That’s not necessarily the case when it comes to An Dro.
While the celebrated West Michigan Celtic and world music group will roll out some vocals on occasion, the trio – and sometimes quartet – focuses predominantly on instrumentals, filling the night with the virtuosic splendor of traditional jigs, Irish-hued originals and genre-melding fusion music.
So, don’t expect to hear “The Unicorn Song” or most other “green beer” tunes.

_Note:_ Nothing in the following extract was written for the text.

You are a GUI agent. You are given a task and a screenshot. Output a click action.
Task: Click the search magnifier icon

“We do an instrumental version of ‘Danny Boy’ – that’s our tip of the hat to the beloved tunes that people often request, but some of the other green beer tunes … you’ll already get to hear played by every other band in the lineup, so we do take a pass on those,” said percussionist Carolyn Koebel.

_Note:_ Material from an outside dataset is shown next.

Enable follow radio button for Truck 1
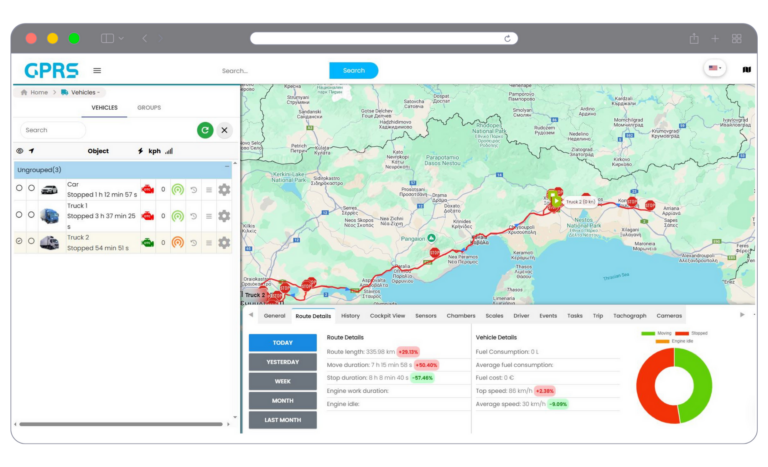This screenshot has width=768, height=467. tap(31, 215)
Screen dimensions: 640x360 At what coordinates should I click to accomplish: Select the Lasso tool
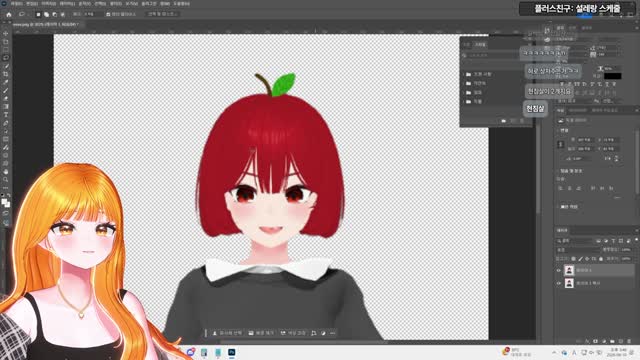(6, 58)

“We play instrumental tune sets that have a great spirit and a dance feeling to them, and most of the time, 9-1/2 out of 10 people are perfectly happy with that situation.”
Formed more than seven years ago, the band – Koebel, Jim Spalink (bouzouki, hurdy-gurdy, Celtic harp) and Michele Venegas (fiddle, mandolin), with Cara Lieurance pitching in frequently on accordion, whistle and flute – has become one of Michigan’s pre-eminent Celtic groups while releasing several studio and live recordings.
Not surprisingly, An Dro is bracing for another uber-intense week of mid-March performances, with eight shows at eight different venues in eight days. And most of those will focus on the band’s unparalleled instrumentals.
SURPRISING FANS WITH THE ENGAGING NATURE OF INSTRUMENTAL MUSIC
“It’s sort of a pre-determinate notion people have so they’re surprised that you’re not going to sing,” Koebel said.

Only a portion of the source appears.